Kült mertebesine ulaşmış eserlerin beyazperdeye uyarlandığında çoğu zaman hayal kırıklığı yarattığı su götürmez bir gerçek… En az orijinali kadar iyi ya da uyarlandıkları kitapları başarıları ile gölgede bırakmış film sayısı oldukça az… Kendi adıma en az eserin kendisi kadar iyi roman uyarlamaları hangileri diye düşündüğümde listenin en tepesinde yer alan yerli yapımlardan biridir Yusuf Atılgan imzalı Anayurt Oteli… Bu ortalama 100 sayfalık, incecik kitap öyle güçlü ve katmanlıdır ki, sizi kısa sürede avucuna alır ve kolay kolay da bırakmaz.
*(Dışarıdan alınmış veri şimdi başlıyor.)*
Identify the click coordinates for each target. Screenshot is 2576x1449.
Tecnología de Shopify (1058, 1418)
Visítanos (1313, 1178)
Ömer Kavur yönetmenliğinde sinemaya uyarlanan aynı adlı film en az romanı kadar kasvetli, başarılı görüntü & sanat yönetimi ve Macit Koper’in leziz oyunculuğu ile şahlanan bir yapım…
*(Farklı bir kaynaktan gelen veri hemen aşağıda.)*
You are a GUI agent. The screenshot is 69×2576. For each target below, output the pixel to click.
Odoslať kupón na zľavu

Groupama, İstanbul Film Festivali’nde devam eden “Türk Klasikleri Yeniden” projesinin 10. yılında Ömer Kavur’un, Yusuf Atılgan’ın romanından uyarladığı 1987 yapımı “Anayurt Oteli” filmini restore ederek sinemaya yeniden kazandırdı. Tüm toz ve çiziklerinden arıdındırılan filmin ömrüne de 500 yıl eklenmiş oldu. Film geçtiğimiz aylarda festival kapsamında TİM Show Center’da düzenlenen gala gösteriminde izleyici ile buluştu. Ancak daha güzeli filmin 2 Haziran’da “Başka Sinema” öncülüğünde yeniden seyirciyle buluşacak olması haberi oldu. Böyle şizoid otel işletmecisi Zebercet’in ve gecikmiş Ankara treniyle gelen kadının gizemli hikayesi daha çok kişi tarafından izlenebilecek.
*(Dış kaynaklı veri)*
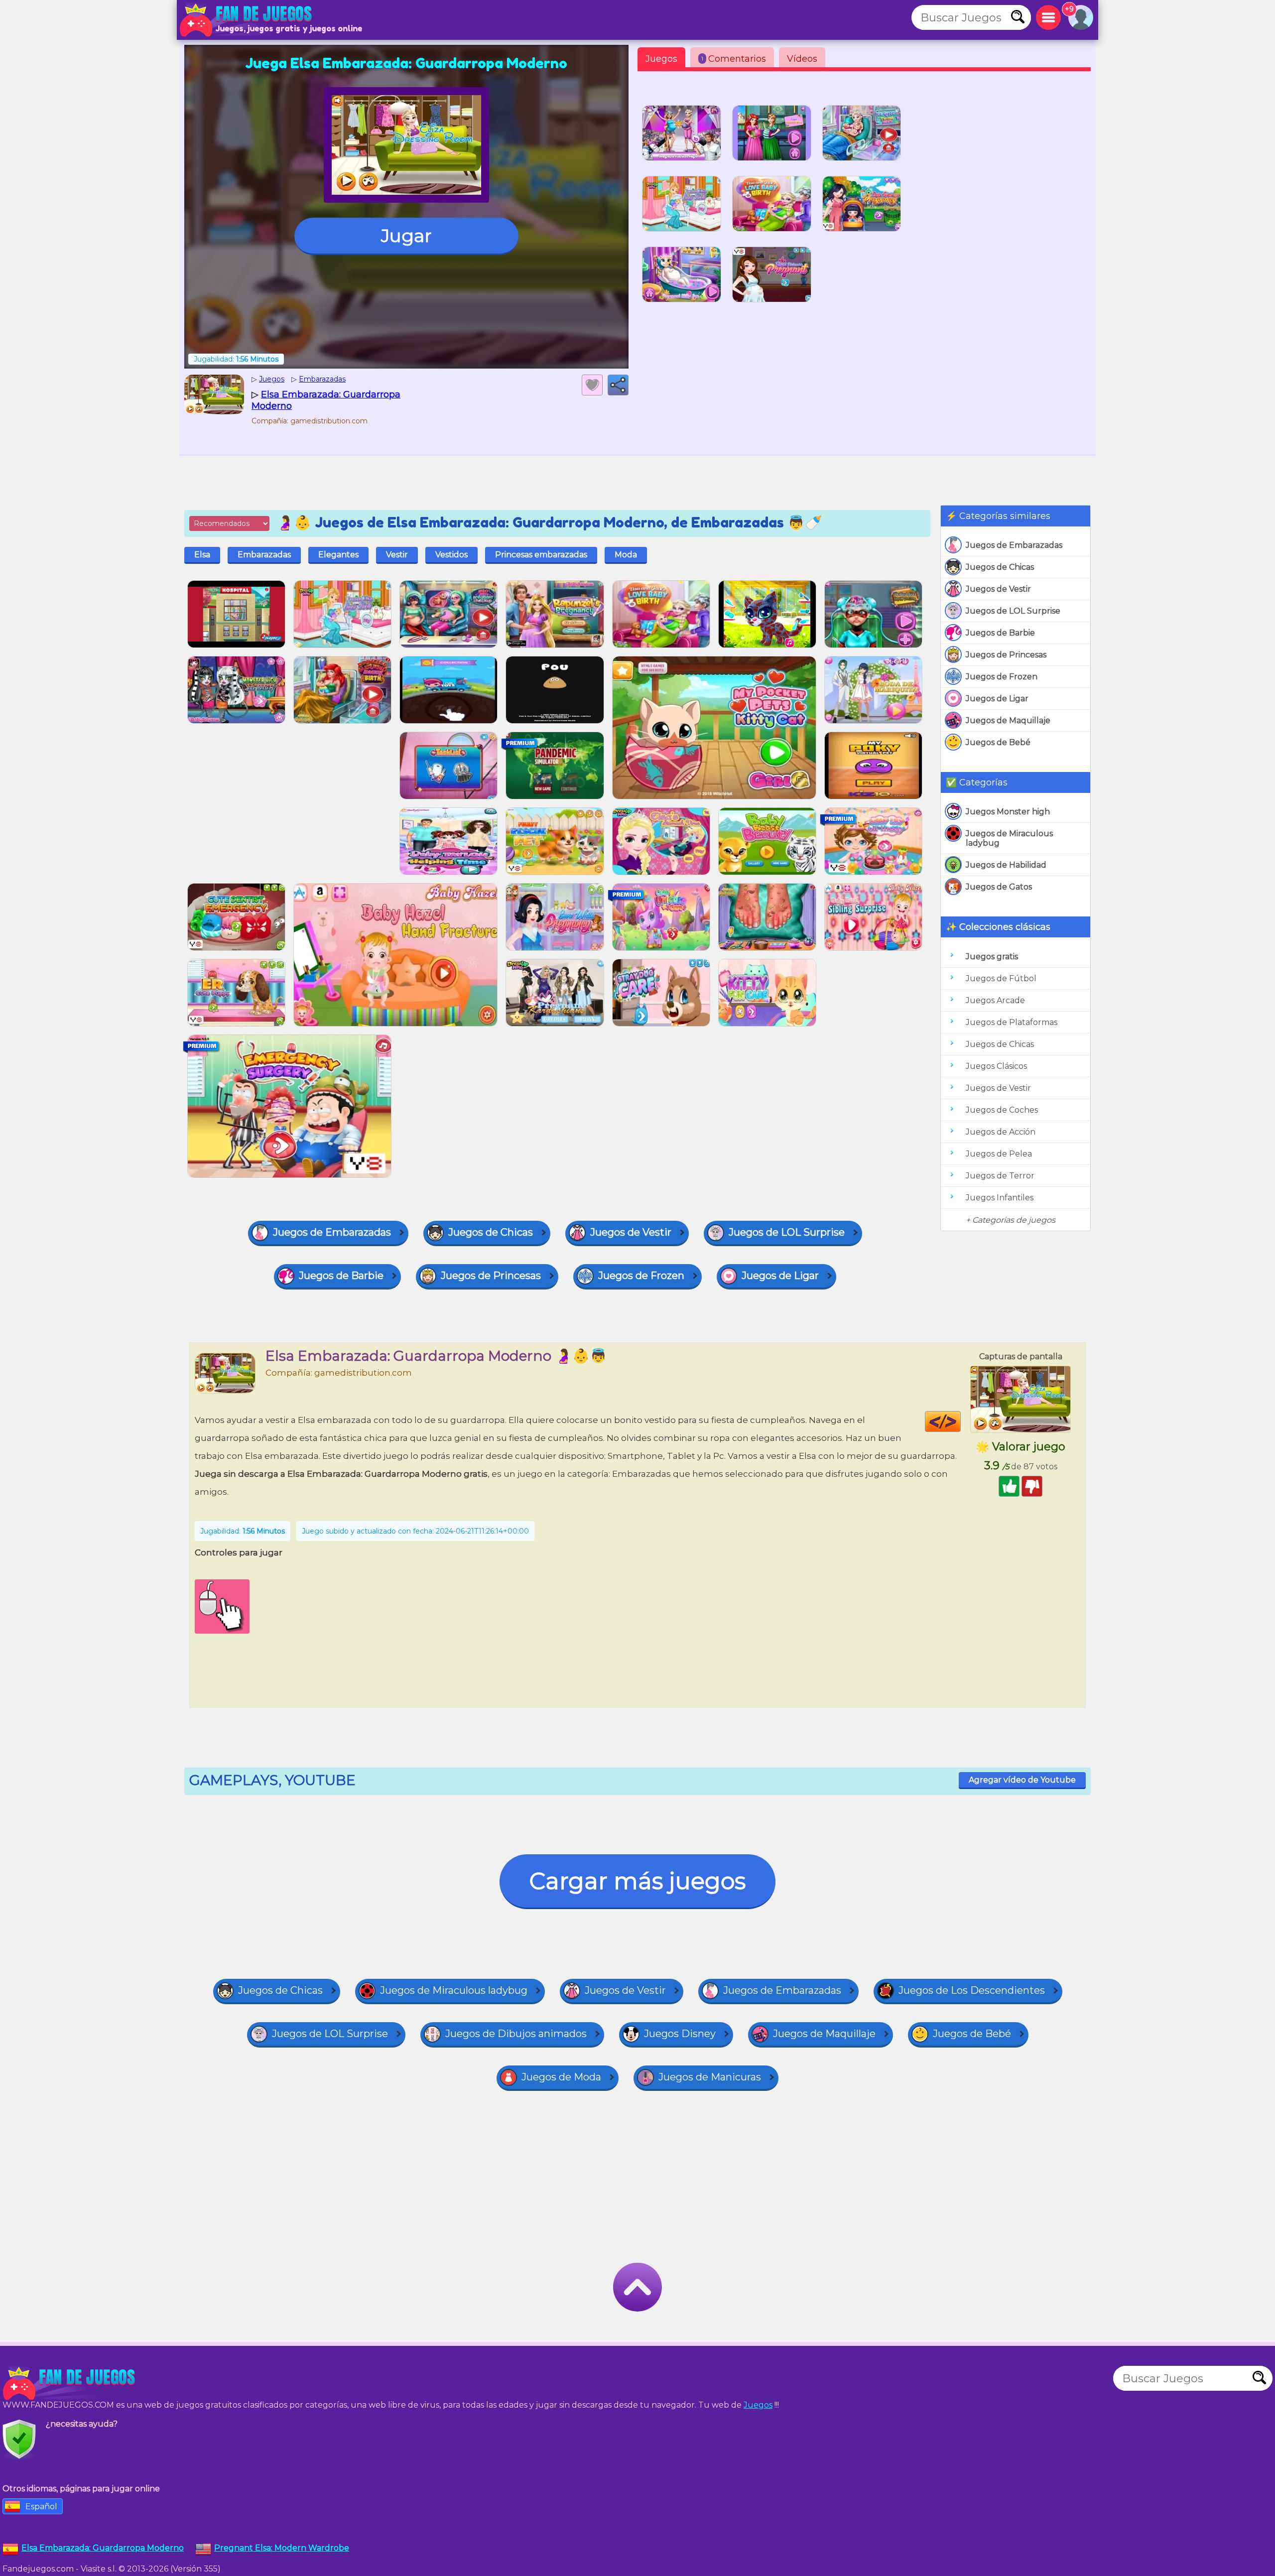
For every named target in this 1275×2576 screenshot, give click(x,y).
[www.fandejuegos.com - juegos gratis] (69, 2383)
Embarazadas (264, 554)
Başrollerini Macit Koper, Serra Yılmaz, Orhan Çağman ve Şahika Tekand’ın paylaştığı; Osman Alyanak, Kemal İnci, Cengiz Sezici, Songül Ülkü, Ülkü Ülker, Yaşar Güner, Arslan Kaçar, Osman Çağlar ve Orhan Başaran’ın da rol aldığı, yapımcılığını Sadık Deveci’nin üstlendiği filmin müziklerini yakın zamanda kaybettiğimiz sanatçı Attila Özdemiroğlu besteledi. Zaten dönemin hafızalara kazınmış pek çok film müziğinde Özdemiroğlu imzasını görürüz. Onun gidişiyle film müziklerimiz öksüz kaldı diyebiliriz. “Anayurt Oteli” yalnızlıktan kurtulamayan otel müdürü Zebercet üzerine bir psikolojik gerilim öyküsü gibi görünse de özünde Ömer Kavur’un rüyalar, simgeler, nesneler ve eylemlerin gizli anlamları aracılığıyla, zamanın geçişini anlattığı bir film. Bu yüzdendir ki sinema okullarında en çok okuması yapılan filmlerin başında geliyor hala…
Ömer Kavur’un baş eseri olarak anılan film, Türk sinemasının en güçlü edebiyat uyarlamalarından biri olarak kabul ediliyor. Filmin başrol oyuncusu Macit Koper bu filmdeki performansıyla Nantes Film Festivali’nde En İyi Erkek Oyuncu ödülüne layık görüldü ve SİYAD tarafından Yılın En İyi Erkek Oyuncusu seçildi.
2008 yılında Erden Kıral’ın “Bereketli Topraklar Üzerinde” (1979) filmiyle “Türk Klasikleri Yeniden” projesine başlayan ve bu yıl 10. Yılındaki Groupama, 2009 yılında Ömer Lütfi Akad’ın “Vurun Kahpeye” (1949), 2010 yılında Atıf Yılmaz’ın “Selvi Boylum Al Yazmalım” (1978), 2011 yılında Memduh Ün’ün Üç Arkadaş (1958), 2012 yılında Halit Refiğ’in “Gurbet Kuşları” (1964), 2013 yılında Lütfi Ö. Akad’ın “Vesikalı Yarim” (1968), 2014 yılında Yavuz Turgul’un “Muhsin Bey” (1987), 2015 yılında Metin Erksan’ın “Yılanların Öcü” ve 2016 yılında Zeki Ökten’in “Sürü” (1978) filminin restorasyonlarını üstlenmişti.